Exercise directions
This exercise calls for the line with "You are a computer-use agent.", the line with "Instruction: Open the column layout icon", and all lines between them in the material below, output exactly and with no other lines.

Material supplied
_ _ _

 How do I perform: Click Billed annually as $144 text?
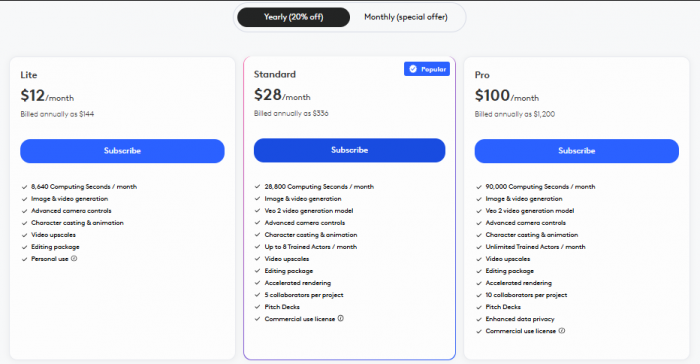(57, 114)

_ _ _

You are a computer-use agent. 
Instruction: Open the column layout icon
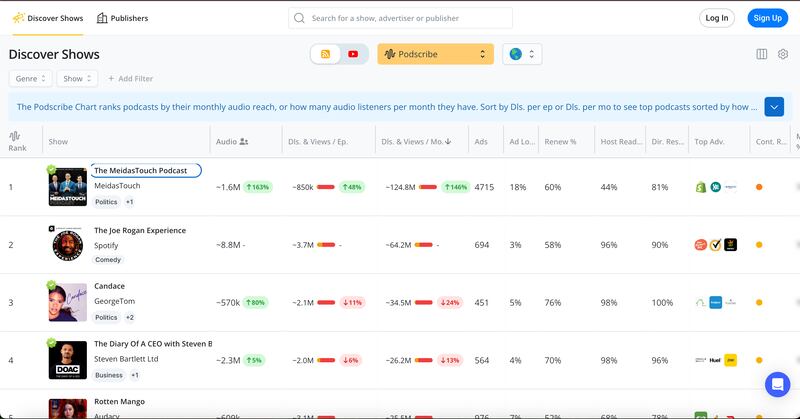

_ _ _

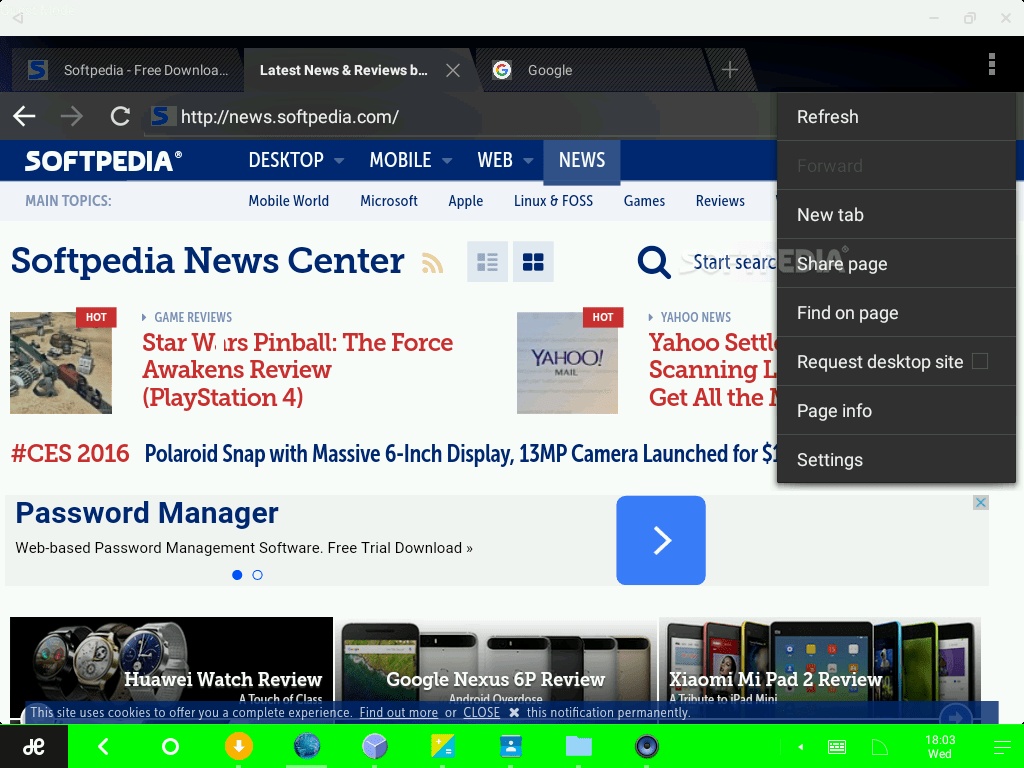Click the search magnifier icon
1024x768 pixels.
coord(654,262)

_ _ _

Result
You are a computer-use agent. 
Instruction: Open the column layout icon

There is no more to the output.